▸ **EXERCISE DETAILS**
Convert the records below into a JSON list of strings, one string per line, with blank lines omitted.

▸ **GIVEN RECORDS**
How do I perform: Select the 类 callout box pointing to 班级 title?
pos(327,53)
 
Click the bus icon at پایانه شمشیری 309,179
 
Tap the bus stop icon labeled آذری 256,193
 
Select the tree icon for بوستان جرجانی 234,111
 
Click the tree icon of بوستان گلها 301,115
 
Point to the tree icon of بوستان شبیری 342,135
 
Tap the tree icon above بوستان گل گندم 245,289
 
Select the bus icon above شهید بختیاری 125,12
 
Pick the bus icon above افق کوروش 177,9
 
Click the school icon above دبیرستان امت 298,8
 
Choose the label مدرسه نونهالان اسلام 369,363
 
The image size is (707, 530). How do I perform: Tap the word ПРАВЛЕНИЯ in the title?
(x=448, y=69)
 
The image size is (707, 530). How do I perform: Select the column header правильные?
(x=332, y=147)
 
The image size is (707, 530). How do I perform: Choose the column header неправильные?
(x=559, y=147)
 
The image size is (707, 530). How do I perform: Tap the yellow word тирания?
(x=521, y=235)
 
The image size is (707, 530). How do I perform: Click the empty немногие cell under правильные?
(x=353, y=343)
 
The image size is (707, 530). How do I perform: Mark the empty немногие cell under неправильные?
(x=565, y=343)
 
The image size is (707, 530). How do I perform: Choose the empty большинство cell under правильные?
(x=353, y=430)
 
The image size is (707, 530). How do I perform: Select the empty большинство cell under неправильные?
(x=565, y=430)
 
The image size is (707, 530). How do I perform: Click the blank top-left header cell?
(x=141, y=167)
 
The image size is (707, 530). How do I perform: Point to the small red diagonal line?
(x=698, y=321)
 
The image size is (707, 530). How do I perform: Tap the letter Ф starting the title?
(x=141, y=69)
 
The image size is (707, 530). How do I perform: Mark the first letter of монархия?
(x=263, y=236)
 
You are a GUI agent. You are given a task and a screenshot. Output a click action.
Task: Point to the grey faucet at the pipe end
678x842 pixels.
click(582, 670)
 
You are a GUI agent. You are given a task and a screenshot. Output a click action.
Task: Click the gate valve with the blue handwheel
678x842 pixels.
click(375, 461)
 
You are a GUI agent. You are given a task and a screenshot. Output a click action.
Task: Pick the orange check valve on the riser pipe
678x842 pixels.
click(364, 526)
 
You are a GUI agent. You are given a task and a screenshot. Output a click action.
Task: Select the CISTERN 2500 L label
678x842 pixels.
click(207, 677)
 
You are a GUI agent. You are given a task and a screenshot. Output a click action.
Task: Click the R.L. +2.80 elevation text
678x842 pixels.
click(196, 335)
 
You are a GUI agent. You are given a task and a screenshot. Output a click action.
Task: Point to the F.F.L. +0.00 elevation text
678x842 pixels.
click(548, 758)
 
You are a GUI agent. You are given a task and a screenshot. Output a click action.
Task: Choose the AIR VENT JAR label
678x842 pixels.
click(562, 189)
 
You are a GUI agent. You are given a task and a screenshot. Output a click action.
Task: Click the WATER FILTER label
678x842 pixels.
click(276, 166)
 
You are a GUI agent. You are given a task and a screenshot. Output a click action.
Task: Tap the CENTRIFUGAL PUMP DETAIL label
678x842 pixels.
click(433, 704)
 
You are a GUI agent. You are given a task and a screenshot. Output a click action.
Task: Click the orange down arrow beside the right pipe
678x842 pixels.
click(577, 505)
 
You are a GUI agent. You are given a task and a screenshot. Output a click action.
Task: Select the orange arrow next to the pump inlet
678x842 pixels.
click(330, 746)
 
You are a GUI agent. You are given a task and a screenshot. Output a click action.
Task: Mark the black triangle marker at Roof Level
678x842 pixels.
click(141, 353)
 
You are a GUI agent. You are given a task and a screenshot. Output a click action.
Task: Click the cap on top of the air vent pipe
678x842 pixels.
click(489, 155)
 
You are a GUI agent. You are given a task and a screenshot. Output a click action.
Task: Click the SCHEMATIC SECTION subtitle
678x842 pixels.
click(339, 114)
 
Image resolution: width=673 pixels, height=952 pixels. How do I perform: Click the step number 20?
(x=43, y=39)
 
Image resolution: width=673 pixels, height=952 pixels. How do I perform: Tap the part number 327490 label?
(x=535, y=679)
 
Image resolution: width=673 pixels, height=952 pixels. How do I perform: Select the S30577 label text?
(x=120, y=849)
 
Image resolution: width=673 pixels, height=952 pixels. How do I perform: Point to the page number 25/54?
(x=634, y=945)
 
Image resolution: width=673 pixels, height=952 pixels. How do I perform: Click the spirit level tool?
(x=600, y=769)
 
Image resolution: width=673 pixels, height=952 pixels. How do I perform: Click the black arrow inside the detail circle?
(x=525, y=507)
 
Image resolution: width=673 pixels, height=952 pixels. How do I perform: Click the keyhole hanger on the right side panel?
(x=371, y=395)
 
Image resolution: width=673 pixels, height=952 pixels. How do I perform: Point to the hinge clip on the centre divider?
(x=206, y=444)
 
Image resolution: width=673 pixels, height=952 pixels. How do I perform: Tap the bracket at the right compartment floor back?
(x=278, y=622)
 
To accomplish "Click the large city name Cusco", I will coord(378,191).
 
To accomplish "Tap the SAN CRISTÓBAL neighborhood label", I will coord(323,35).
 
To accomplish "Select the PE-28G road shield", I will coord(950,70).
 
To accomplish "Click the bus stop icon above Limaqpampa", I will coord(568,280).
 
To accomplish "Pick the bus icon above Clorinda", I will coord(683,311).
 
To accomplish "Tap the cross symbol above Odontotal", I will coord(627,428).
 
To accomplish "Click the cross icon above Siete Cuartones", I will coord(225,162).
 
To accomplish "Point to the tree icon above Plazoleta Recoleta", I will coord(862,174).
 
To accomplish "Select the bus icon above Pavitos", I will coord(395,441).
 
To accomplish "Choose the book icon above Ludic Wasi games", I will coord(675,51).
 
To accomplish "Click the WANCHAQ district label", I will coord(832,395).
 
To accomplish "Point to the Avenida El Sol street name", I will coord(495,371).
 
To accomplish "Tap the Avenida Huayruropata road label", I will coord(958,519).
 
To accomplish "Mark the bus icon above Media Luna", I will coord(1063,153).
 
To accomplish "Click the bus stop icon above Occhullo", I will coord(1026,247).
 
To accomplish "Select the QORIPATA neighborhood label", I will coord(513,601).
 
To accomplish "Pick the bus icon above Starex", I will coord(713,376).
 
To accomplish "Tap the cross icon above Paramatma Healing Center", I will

▸ **OUTPUT FOR THIS EXERCISE**
[
  "How do I perform: Select the 类 callout box pointing to 班级 title?",
  "pos(327,53)",
  "Click the bus icon at پایانه شمشیری 309,179",
  "Tap the bus stop icon labeled آذری 256,193",
  "Select the tree icon for بوستان جرجانی 234,111",
  "Click the tree icon of بوستان گلها 301,115",
  "Point to the tree icon of بوستان شبیری 342,135",
  "Tap the tree icon above بوستان گل گندم 245,289",
  "Select the bus icon above شهید بختیاری 125,12",
  "Pick the bus icon above افق کوروش 177,9",
  "Click the school icon above دبیرستان امت 298,8",
  "Choose the label مدرسه نونهالان اسلام 369,363",
  "The image size is (707, 530). How do I perform: Tap the word ПРАВЛЕНИЯ in the title?",
  "(x=448, y=69)",
  "The image size is (707, 530). How do I perform: Select the column header правильные?",
  "(x=332, y=147)",
  "The image size is (707, 530). How do I perform: Choose the column header неправильные?",
  "(x=559, y=147)",
  "The image size is (707, 530). How do I perform: Tap the yellow word тирания?",
  "(x=521, y=235)",
  "The image size is (707, 530). How do I perform: Click the empty немногие cell under правильные?",
  "(x=353, y=343)",
  "The image size is (707, 530). How do I perform: Mark the empty немногие cell under неправильные?",
  "(x=565, y=343)",
  "The image size is (707, 530). How do I perform: Choose the empty большинство cell under правильные?",
  "(x=353, y=430)",
  "The image size is (707, 530). How do I perform: Select the empty большинство cell under неправильные?",
  "(x=565, y=430)",
  "The image size is (707, 530). How do I perform: Click the blank top-left header cell?",
  "(x=141, y=167)",
  "The image size is (707, 530). How do I perform: Point to the small red diagonal line?",
  "(x=698, y=321)",
  "The image size is (707, 530). How do I perform: Tap the letter Ф starting the title?",
  "(x=141, y=69)",
  "The image size is (707, 530). How do I perform: Mark the first letter of монархия?",
  "(x=263, y=236)",
  "You are a GUI agent. You are given a task and a screenshot. Output a click action.",
  "Task: Point to the grey faucet at the pipe end",
  "678x842 pixels.",
  "click(582, 670)",
  "You are a GUI agent. You are given a task and a screenshot. Output a click action.",
  "Task: Click the gate valve with the blue handwheel",
  "678x842 pixels.",
  "click(375, 461)",
  "You are a GUI agent. You are given a task and a screenshot. Output a click action.",
  "Task: Pick the orange check valve on the riser pipe",
  "678x842 pixels.",
  "click(364, 526)",
  "You are a GUI agent. You are given a task and a screenshot. Output a click action.",
  "Task: Select the CISTERN 2500 L label",
  "678x842 pixels.",
  "click(207, 677)",
  "You are a GUI agent. You are given a task and a screenshot. Output a click action.",
  "Task: Click the R.L. +2.80 elevation text",
  "678x842 pixels.",
  "click(196, 335)",
  "You are a GUI agent. You are given a task and a screenshot. Output a click action.",
  "Task: Point to the F.F.L. +0.00 elevation text",
  "678x842 pixels.",
  "click(548, 758)",
  "You are a GUI agent. You are given a task and a screenshot. Output a click action.",
  "Task: Choose the AIR VENT JAR label",
  "678x842 pixels.",
  "click(562, 189)",
  "You are a GUI agent. You are given a task and a screenshot. Output a click action.",
  "Task: Click the WATER FILTER label",
  "678x842 pixels.",
  "click(276, 166)",
  "You are a GUI agent. You are given a task and a screenshot. Output a click action.",
  "Task: Tap the CENTRIFUGAL PUMP DETAIL label",
  "678x842 pixels.",
  "click(433, 704)",
  "You are a GUI agent. You are given a task and a screenshot. Output a click action.",
  "Task: Click the orange down arrow beside the right pipe",
  "678x842 pixels.",
  "click(577, 505)",
  "You are a GUI agent. You are given a task and a screenshot. Output a click action.",
  "Task: Select the orange arrow next to the pump inlet",
  "678x842 pixels.",
  "click(330, 746)",
  "You are a GUI agent. You are given a task and a screenshot. Output a click action.",
  "Task: Mark the black triangle marker at Roof Level",
  "678x842 pixels.",
  "click(141, 353)",
  "You are a GUI agent. You are given a task and a screenshot. Output a click action.",
  "Task: Click the cap on top of the air vent pipe",
  "678x842 pixels.",
  "click(489, 155)",
  "You are a GUI agent. You are given a task and a screenshot. Output a click action.",
  "Task: Click the SCHEMATIC SECTION subtitle",
  "678x842 pixels.",
  "click(339, 114)",
  "Image resolution: width=673 pixels, height=952 pixels. How do I perform: Click the step number 20?",
  "(x=43, y=39)",
  "Image resolution: width=673 pixels, height=952 pixels. How do I perform: Tap the part number 327490 label?",
  "(x=535, y=679)",
  "Image resolution: width=673 pixels, height=952 pixels. How do I perform: Select the S30577 label text?",
  "(x=120, y=849)",
  "Image resolution: width=673 pixels, height=952 pixels. How do I perform: Point to the page number 25/54?",
  "(x=634, y=945)",
  "Image resolution: width=673 pixels, height=952 pixels. How do I perform: Click the spirit level tool?",
  "(x=600, y=769)",
  "Image resolution: width=673 pixels, height=952 pixels. How do I perform: Click the black arrow inside the detail circle?",
  "(x=525, y=507)",
  "Image resolution: width=673 pixels, height=952 pixels. How do I perform: Click the keyhole hanger on the right side panel?",
  "(x=371, y=395)",
  "Image resolution: width=673 pixels, height=952 pixels. How do I perform: Point to the hinge clip on the centre divider?",
  "(x=206, y=444)",
  "Image resolution: width=673 pixels, height=952 pixels. How do I perform: Tap the bracket at the right compartment floor back?",
  "(x=278, y=622)",
  "To accomplish \"Click the large city name Cusco\", I will coord(378,191).",
  "To accomplish \"Tap the SAN CRISTÓBAL neighborhood label\", I will coord(323,35).",
  "To accomplish \"Select the PE-28G road shield\", I will coord(950,70).",
  "To accomplish \"Click the bus stop icon above Limaqpampa\", I will coord(568,280).",
  "To accomplish \"Pick the bus icon above Clorinda\", I will coord(683,311).",
  "To accomplish \"Tap the cross symbol above Odontotal\", I will coord(627,428).",
  "To accomplish \"Click the cross icon above Siete Cuartones\", I will coord(225,162).",
  "To accomplish \"Point to the tree icon above Plazoleta Recoleta\", I will coord(862,174).",
  "To accomplish \"Select the bus icon above Pavitos\", I will coord(395,441).",
  "To accomplish \"Choose the book icon above Ludic Wasi games\", I will coord(675,51).",
  "To accomplish \"Click the WANCHAQ district label\", I will coord(832,395).",
  "To accomplish \"Point to the Avenida El Sol street name\", I will coord(495,371).",
  "To accomplish \"Tap the Avenida Huayruropata road label\", I will coord(958,519).",
  "To accomplish \"Mark the bus icon above Media Luna\", I will coord(1063,153).",
  "To accomplish \"Click the bus stop icon above Occhullo\", I will coord(1026,247).",
  "To accomplish \"Select the QORIPATA neighborhood label\", I will coord(513,601).",
  "To accomplish \"Pick the bus icon above Starex\", I will coord(713,376).",
  "To accomplish \"Tap the cross icon above Paramatma Healing Center\", I will"
]